» **GIVEN INSTRUCTION**:
Render the following lines as a numbered list, omitting any blank lines.

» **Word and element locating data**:
****
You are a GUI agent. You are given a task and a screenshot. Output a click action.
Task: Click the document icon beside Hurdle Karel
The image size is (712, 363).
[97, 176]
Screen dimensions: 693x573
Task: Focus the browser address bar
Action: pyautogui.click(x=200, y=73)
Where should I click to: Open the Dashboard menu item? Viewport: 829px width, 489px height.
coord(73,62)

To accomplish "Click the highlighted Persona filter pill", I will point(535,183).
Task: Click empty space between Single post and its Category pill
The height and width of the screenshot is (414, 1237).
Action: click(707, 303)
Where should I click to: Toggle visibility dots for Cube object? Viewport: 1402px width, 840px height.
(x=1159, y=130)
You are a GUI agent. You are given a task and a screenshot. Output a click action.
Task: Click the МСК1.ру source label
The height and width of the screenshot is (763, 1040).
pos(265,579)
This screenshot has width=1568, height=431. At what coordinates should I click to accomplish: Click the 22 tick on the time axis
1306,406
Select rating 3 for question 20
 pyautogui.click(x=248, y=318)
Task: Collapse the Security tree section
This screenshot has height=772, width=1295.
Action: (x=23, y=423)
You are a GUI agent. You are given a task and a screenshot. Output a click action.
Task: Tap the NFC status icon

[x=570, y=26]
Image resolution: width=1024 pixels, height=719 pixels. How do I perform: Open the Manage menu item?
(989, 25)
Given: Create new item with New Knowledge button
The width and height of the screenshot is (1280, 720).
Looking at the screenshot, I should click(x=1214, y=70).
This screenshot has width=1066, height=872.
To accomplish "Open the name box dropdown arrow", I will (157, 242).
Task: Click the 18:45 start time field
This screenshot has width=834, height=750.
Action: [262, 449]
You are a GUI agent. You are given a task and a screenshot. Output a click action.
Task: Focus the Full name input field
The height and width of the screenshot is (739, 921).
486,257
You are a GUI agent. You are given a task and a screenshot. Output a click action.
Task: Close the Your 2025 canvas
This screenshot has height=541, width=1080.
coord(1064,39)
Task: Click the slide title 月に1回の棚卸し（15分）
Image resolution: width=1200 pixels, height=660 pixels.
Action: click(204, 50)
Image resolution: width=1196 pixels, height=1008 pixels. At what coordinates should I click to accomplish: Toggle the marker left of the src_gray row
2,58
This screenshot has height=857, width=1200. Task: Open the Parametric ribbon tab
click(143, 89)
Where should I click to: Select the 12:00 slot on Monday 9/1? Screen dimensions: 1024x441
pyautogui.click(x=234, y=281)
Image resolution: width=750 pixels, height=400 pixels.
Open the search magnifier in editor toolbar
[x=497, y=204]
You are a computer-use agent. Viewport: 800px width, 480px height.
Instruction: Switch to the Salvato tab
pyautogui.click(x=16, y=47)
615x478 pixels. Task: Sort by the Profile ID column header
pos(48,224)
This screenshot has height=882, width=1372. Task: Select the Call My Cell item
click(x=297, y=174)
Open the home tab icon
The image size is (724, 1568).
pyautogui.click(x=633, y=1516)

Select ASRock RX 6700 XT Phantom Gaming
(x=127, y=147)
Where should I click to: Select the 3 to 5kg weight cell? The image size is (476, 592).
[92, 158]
****
» **PROBLEM SOLUTION**:
1. You are a GUI agent. You are given a task and a screenshot. Output a click action.
2. Task: Click the document icon beside Hurdle Karel
3. The image size is (712, 363).
4. [97, 176]
5. Screen dimensions: 693x573
6. Task: Focus the browser address bar
7. Action: pyautogui.click(x=200, y=73)
8. Where should I click to: Open the Dashboard menu item? Viewport: 829px width, 489px height.
9. coord(73,62)
10. To accomplish "Click the highlighted Persona filter pill", I will point(535,183).
11. Task: Click empty space between Single post and its Category pill
12. The height and width of the screenshot is (414, 1237).
13. Action: click(707, 303)
14. Where should I click to: Toggle visibility dots for Cube object? Viewport: 1402px width, 840px height.
15. (x=1159, y=130)
16. You are a GUI agent. You are given a task and a screenshot. Output a click action.
17. Task: Click the МСК1.ру source label
18. The height and width of the screenshot is (763, 1040).
19. pos(265,579)
20. This screenshot has width=1568, height=431. At what coordinates should I click to accomplish: Click the 22 tick on the time axis
21. 1306,406
22. Select rating 3 for question 20
23.  pyautogui.click(x=248, y=318)
24. Task: Collapse the Security tree section
25. This screenshot has height=772, width=1295.
26. Action: (x=23, y=423)
27. You are a GUI agent. You are given a task and a screenshot. Output a click action.
28. Task: Tap the NFC status icon
29. [x=570, y=26]
30. Image resolution: width=1024 pixels, height=719 pixels. How do I perform: Open the Manage menu item?
31. (989, 25)
32. Given: Create new item with New Knowledge button
33. The width and height of the screenshot is (1280, 720).
34. Looking at the screenshot, I should click(x=1214, y=70).
35. This screenshot has width=1066, height=872.
36. To accomplish "Open the name box dropdown arrow", I will (157, 242).
37. Task: Click the 18:45 start time field
38. This screenshot has width=834, height=750.
39. Action: [262, 449]
40. You are a GUI agent. You are given a task and a screenshot. Output a click action.
41. Task: Focus the Full name input field
42. The height and width of the screenshot is (739, 921).
43. 486,257
44. You are a GUI agent. You are given a task and a screenshot. Output a click action.
45. Task: Close the Your 2025 canvas
46. This screenshot has height=541, width=1080.
47. coord(1064,39)
48. Task: Click the slide title 月に1回の棚卸し（15分）
49. Image resolution: width=1200 pixels, height=660 pixels.
50. Action: click(204, 50)
51. Image resolution: width=1196 pixels, height=1008 pixels. At what coordinates should I click to accomplish: Toggle the marker left of the src_gray row
52. 2,58
53. This screenshot has height=857, width=1200. Task: Open the Parametric ribbon tab
54. click(143, 89)
55. Where should I click to: Select the 12:00 slot on Monday 9/1? Screen dimensions: 1024x441
56. pyautogui.click(x=234, y=281)
57. Image resolution: width=750 pixels, height=400 pixels.
58. Open the search magnifier in editor toolbar
59. [x=497, y=204]
60. You are a computer-use agent. Viewport: 800px width, 480px height.
61. Instruction: Switch to the Salvato tab
62. pyautogui.click(x=16, y=47)
63. 615x478 pixels. Task: Sort by the Profile ID column header
64. pos(48,224)
65. This screenshot has height=882, width=1372. Task: Select the Call My Cell item
66. click(x=297, y=174)
67. Open the home tab icon
68. The image size is (724, 1568).
69. pyautogui.click(x=633, y=1516)
70. Select ASRock RX 6700 XT Phantom Gaming
71. (x=127, y=147)
72. Where should I click to: Select the 3 to 5kg weight cell? The image size is (476, 592).
73. [92, 158]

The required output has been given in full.